* **TASK INSTRUCTIONS**
Exclude all pictures, and reproduce exactly the lines from the one containing "1568x784 pixels." through the end of the records, with nothing else added.

Items from a data source
● ● ●

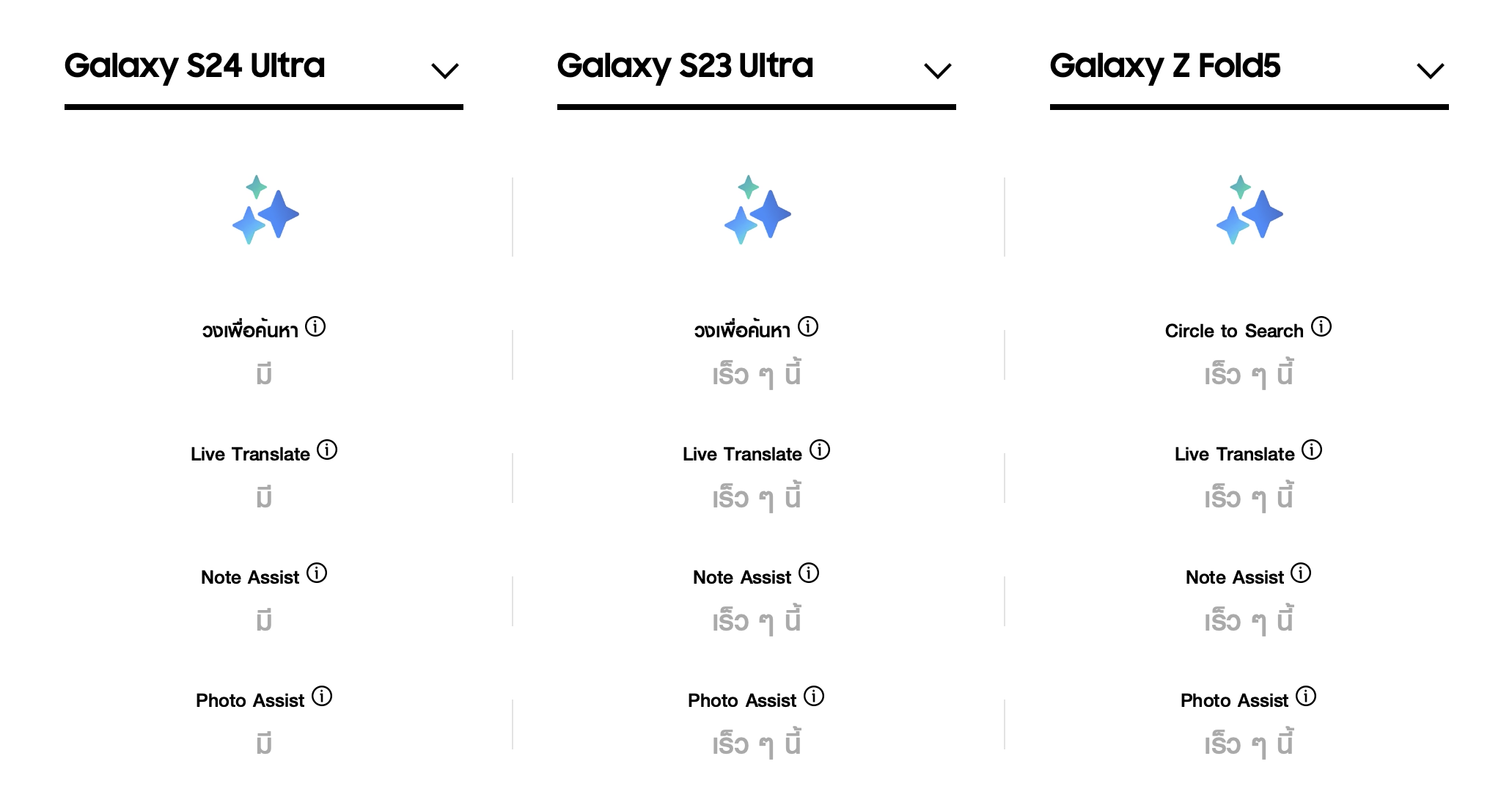Show Note Assist info for S23 Ultra
Screen dimensions: 1512x811
[809, 573]
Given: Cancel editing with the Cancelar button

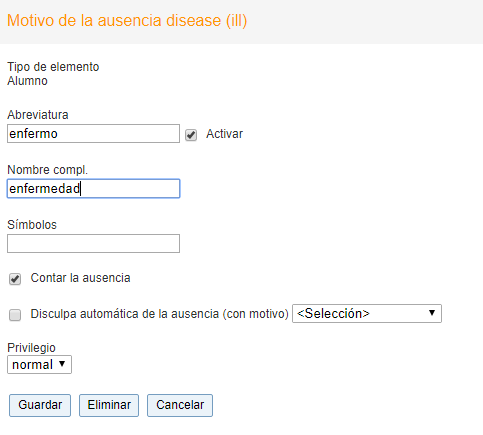Looking at the screenshot, I should click(180, 405).
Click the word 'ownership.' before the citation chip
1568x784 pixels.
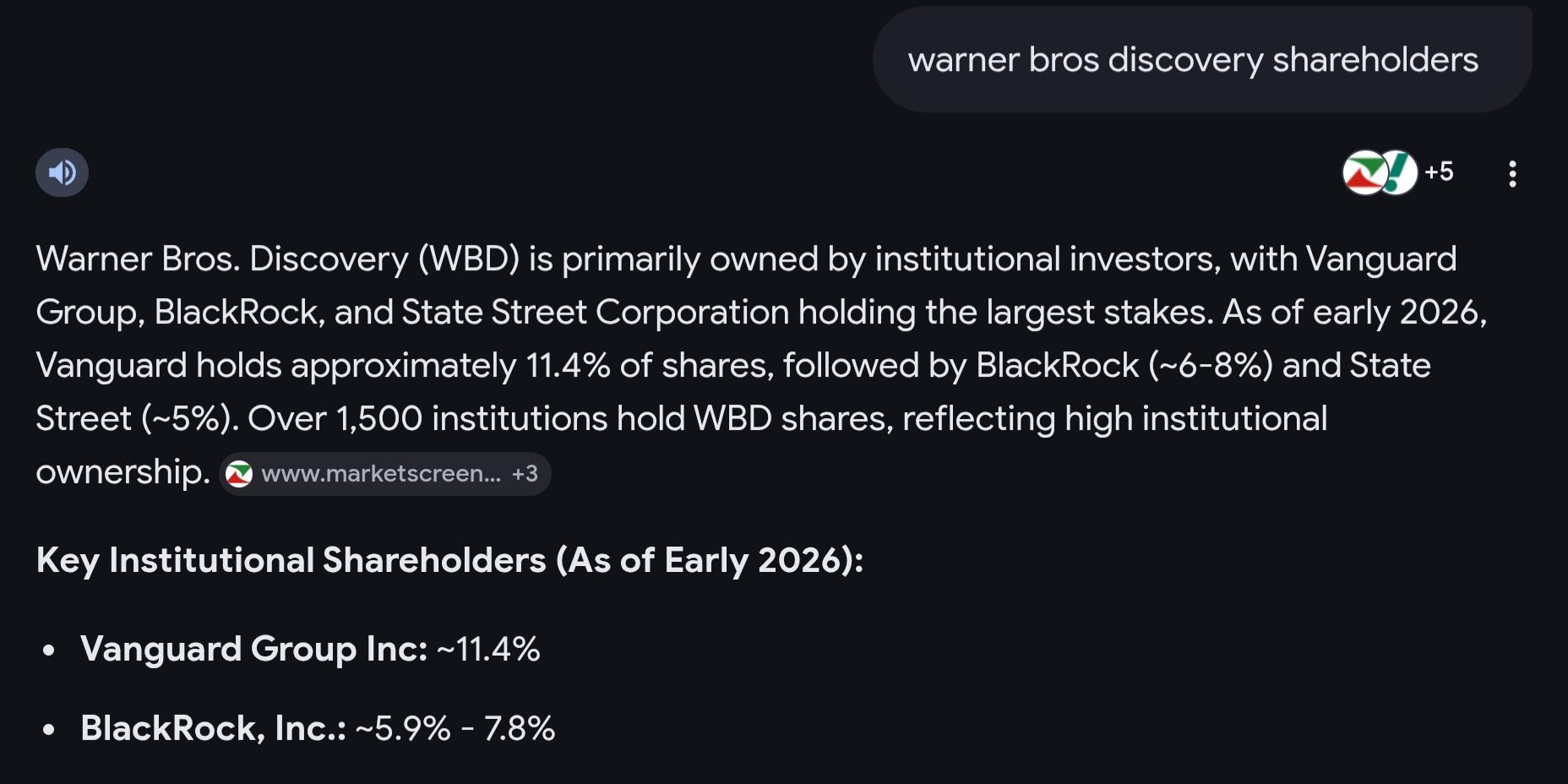pyautogui.click(x=122, y=471)
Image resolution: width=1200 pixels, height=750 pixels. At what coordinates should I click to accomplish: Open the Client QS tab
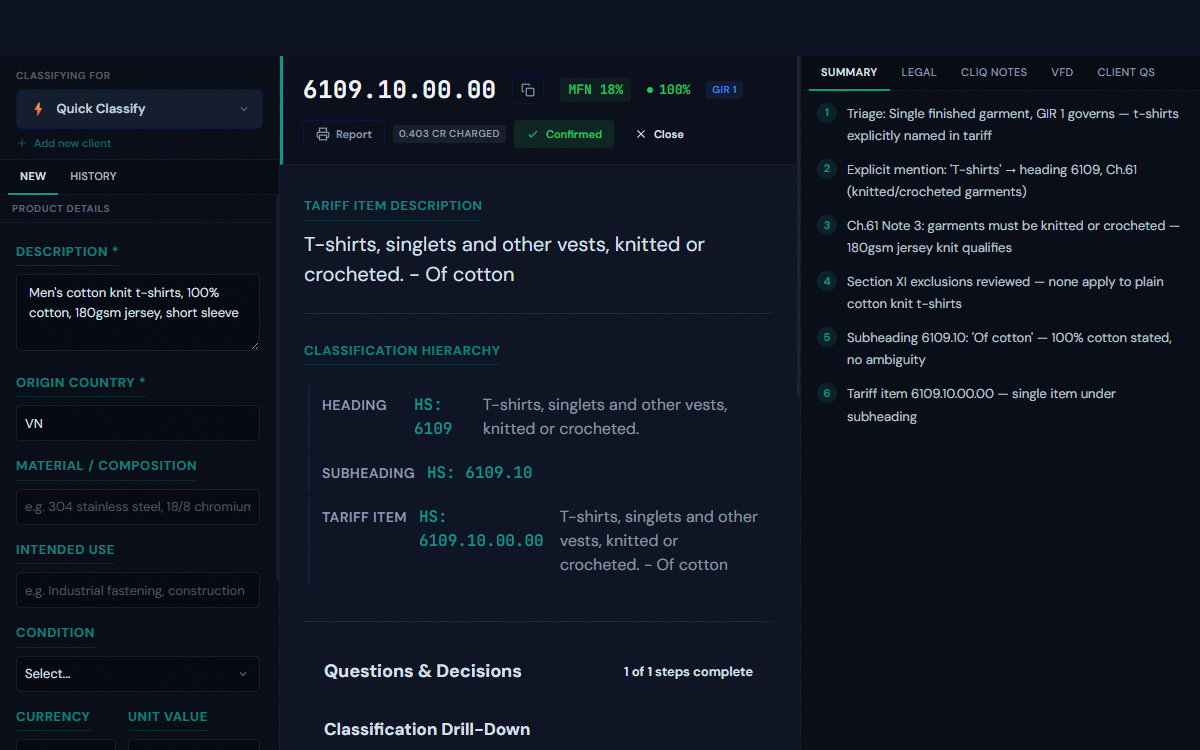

● ● ●

* **RESULT OF THE TASK**
1568x784 pixels.
pyautogui.click(x=122, y=471)
Image resolution: width=1200 pixels, height=750 pixels. At what coordinates should I click to accomplish: Open the Client QS tab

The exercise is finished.